Developing an adaptively-remeshed multiphysical resistance forge weld model, with extensive validation from residual stress measurement techniques

Understanding residual stress fields in manufactured components is crucial for predicting their performance under service loads; tensile residual stress can compromise strength, especially near stress concentrators or under cyclic loading conditions. This study introduces a multiphysical weld process model aimed at predicting the configuration and residual stress fields in a resistance-forge-welded port of a pressure vessel. Utilizing Lagrangian finite element analysis with adaptive remeshing, the model effectively addresses the significant deformations associated with welding. A comprehensive constitutive model is employed to capture material changes, including dynamic recrystallization during solid-state welding.

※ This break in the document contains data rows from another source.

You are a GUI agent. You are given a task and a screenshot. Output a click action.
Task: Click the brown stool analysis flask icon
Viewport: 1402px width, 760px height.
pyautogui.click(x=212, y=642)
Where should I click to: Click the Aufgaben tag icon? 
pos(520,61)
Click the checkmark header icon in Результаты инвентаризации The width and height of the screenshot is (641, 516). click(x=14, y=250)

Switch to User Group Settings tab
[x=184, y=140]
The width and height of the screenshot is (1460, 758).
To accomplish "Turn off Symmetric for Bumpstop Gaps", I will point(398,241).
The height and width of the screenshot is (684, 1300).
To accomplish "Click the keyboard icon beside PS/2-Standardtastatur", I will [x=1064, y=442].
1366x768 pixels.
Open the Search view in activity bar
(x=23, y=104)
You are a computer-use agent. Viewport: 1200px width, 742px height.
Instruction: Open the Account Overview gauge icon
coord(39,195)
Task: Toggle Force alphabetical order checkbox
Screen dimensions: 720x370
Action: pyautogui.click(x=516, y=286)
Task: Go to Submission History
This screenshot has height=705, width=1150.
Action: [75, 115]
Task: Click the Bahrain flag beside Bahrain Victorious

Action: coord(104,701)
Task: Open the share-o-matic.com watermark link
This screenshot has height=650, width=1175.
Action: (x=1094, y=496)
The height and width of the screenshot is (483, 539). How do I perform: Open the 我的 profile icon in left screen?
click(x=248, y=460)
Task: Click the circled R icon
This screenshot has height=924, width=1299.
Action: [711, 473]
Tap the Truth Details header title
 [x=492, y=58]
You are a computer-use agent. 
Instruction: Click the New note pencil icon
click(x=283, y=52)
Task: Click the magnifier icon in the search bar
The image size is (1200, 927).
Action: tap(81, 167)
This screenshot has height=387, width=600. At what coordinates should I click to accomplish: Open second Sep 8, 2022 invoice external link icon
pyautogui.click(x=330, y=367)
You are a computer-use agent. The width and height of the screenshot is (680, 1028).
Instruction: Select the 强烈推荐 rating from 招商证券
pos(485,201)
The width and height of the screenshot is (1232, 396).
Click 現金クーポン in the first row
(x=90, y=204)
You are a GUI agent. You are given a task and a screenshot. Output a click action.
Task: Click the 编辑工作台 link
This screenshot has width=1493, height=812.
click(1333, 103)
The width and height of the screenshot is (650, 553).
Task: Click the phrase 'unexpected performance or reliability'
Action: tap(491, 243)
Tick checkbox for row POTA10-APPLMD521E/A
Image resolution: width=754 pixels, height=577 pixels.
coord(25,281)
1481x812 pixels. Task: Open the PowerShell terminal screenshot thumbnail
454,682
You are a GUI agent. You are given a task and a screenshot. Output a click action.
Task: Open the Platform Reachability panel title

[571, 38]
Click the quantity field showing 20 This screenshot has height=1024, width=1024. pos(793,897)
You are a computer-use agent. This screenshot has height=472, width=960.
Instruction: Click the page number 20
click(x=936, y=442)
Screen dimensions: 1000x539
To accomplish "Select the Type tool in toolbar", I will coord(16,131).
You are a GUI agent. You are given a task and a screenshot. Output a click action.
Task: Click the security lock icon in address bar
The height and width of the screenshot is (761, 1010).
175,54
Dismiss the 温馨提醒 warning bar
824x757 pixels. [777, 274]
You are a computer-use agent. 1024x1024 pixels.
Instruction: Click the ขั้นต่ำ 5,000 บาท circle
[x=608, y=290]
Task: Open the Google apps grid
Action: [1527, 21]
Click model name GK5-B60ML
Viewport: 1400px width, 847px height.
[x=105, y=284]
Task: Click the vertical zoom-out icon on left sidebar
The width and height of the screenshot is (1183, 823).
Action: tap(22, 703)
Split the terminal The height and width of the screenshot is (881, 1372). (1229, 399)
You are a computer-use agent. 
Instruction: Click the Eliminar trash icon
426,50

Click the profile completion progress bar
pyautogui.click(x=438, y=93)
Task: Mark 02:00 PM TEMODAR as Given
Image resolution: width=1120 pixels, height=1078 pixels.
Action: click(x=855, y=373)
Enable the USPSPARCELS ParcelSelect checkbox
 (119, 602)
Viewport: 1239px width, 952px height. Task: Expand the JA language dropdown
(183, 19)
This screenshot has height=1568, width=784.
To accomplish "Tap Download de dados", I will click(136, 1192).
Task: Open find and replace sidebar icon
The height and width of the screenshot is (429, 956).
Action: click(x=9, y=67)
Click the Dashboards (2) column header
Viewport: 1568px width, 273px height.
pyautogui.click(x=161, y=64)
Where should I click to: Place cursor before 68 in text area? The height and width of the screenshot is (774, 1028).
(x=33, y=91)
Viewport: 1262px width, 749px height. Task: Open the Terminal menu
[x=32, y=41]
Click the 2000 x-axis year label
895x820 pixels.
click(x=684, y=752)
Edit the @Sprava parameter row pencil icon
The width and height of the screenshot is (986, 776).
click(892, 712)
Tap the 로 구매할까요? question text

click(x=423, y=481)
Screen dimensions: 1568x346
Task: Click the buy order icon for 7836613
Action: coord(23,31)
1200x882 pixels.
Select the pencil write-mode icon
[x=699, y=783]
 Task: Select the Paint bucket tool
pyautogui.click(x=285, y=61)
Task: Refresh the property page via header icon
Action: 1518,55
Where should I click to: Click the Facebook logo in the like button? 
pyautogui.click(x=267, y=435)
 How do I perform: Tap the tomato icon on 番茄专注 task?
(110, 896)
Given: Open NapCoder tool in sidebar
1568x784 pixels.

Model validation is achieved through displacement measurements and three residual stress estimation techniques: contour method, slitting method, and neutron diffraction, with a focus on hoop and axial stresses across three planes. The model’s configuration is further refined to align with destructive testing processes, enabling direct comparisons to measured residual stresses. Cross-validation of the contour method hoop-stress comparison was performed by simulating the contour cut and examining the relaxation displacement.

Results indicate a strong correlation between the model and measurements, particularly for axial stress from the slitting method, with a discussion on factors influencing discrepancies between model predictions and experimental data.